• Collected data:
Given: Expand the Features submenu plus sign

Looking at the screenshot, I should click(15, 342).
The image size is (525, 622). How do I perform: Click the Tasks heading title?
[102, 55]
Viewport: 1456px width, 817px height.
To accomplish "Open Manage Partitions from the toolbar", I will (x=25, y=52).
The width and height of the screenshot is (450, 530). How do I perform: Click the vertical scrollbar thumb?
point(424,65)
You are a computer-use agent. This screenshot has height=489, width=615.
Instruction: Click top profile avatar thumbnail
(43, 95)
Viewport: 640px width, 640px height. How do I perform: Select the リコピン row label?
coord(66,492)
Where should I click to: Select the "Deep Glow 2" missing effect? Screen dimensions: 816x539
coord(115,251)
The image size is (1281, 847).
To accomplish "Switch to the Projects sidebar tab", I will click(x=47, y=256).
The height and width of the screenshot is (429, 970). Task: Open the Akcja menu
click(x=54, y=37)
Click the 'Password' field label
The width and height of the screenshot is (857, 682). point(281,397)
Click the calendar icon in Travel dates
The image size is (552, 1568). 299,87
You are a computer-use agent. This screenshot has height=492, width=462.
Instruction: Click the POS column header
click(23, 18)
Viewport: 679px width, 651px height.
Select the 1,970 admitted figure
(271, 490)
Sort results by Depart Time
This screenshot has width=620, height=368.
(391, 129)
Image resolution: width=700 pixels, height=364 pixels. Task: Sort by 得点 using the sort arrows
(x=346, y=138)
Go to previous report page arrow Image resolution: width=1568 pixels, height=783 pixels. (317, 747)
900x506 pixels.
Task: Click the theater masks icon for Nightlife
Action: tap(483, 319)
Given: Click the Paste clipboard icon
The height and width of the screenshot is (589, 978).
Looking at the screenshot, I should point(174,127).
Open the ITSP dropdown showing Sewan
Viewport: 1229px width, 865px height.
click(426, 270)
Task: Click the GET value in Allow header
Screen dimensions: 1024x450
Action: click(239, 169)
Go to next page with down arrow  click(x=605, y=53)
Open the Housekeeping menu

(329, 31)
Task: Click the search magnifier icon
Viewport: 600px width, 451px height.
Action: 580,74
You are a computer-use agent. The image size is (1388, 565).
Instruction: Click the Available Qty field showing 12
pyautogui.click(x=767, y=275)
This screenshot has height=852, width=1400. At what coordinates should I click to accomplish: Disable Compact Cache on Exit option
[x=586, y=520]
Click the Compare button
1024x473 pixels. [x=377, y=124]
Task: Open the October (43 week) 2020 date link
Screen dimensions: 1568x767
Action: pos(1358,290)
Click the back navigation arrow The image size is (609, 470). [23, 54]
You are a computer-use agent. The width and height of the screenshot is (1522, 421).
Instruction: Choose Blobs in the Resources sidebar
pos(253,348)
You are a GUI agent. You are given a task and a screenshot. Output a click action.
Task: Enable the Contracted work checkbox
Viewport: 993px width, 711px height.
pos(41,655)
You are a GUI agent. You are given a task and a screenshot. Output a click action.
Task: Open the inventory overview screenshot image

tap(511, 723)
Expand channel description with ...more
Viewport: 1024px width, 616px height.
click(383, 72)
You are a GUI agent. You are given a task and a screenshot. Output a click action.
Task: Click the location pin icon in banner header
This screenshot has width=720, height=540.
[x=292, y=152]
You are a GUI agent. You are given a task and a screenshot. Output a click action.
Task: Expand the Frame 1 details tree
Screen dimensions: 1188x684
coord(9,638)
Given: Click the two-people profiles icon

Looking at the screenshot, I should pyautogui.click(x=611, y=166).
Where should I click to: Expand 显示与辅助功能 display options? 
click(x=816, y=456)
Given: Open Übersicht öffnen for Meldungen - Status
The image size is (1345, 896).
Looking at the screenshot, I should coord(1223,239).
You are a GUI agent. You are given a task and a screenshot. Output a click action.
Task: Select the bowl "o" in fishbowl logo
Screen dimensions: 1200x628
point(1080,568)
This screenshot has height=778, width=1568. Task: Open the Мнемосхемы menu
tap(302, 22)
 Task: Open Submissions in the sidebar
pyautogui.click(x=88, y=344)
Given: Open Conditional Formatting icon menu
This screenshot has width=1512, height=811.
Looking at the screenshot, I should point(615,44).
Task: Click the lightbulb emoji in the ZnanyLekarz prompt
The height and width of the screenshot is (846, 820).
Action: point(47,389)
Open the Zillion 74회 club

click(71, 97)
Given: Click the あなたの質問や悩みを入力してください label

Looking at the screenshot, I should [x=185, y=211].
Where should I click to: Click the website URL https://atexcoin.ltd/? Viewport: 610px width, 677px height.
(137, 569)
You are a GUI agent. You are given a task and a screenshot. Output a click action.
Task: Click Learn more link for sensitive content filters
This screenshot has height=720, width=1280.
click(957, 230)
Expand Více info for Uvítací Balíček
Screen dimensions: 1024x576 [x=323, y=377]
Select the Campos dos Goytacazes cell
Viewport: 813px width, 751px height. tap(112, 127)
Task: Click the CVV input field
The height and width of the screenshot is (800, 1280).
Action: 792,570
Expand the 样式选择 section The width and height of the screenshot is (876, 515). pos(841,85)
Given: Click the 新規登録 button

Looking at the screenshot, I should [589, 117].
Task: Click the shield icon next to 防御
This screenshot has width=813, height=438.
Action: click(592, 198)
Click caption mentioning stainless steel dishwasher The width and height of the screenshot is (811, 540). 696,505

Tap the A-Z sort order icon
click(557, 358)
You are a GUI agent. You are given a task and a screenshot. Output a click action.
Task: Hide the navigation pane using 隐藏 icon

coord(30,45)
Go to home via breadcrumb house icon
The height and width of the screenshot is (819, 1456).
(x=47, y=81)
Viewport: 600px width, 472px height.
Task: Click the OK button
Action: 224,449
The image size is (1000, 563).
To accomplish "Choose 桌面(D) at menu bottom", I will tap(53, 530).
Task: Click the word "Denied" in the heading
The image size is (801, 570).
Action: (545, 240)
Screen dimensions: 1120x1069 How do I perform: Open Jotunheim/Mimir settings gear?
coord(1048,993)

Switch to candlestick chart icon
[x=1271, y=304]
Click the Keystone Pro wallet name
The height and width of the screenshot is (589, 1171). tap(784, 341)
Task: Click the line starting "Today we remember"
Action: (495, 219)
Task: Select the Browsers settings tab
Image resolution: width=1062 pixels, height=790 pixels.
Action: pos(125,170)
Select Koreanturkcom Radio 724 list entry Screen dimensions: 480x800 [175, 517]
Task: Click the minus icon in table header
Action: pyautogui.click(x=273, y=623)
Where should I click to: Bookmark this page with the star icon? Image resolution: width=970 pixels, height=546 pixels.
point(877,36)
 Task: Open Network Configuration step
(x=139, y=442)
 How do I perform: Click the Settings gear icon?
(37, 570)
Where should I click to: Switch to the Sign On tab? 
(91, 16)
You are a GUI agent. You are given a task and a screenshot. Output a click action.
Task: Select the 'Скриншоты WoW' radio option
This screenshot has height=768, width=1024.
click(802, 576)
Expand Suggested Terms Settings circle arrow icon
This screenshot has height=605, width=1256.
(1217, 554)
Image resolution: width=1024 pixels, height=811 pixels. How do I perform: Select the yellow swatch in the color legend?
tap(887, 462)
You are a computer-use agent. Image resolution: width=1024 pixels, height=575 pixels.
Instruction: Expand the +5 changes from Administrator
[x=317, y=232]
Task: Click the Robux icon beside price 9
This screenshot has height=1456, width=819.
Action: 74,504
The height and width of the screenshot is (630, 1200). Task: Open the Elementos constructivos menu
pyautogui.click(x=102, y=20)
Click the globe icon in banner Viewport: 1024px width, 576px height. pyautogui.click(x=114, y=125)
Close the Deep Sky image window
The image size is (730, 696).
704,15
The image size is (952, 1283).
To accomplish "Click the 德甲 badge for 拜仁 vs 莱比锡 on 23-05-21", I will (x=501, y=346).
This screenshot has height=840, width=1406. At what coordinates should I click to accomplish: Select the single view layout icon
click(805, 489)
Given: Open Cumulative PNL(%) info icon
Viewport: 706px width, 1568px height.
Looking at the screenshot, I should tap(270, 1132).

• Exercise description:
For each line above that includes the word "computer", make a copy of that line.

• Answer section:
You are a computer-use agent. This screenshot has height=489, width=615.
You are a computer-use agent. This screenshot has height=492, width=462.
You are a computer-use agent. The image size is (1388, 565).
You are a computer-use agent. The width and height of the screenshot is (1522, 421).
You are a computer-use agent. Image resolution: width=1024 pixels, height=575 pixels.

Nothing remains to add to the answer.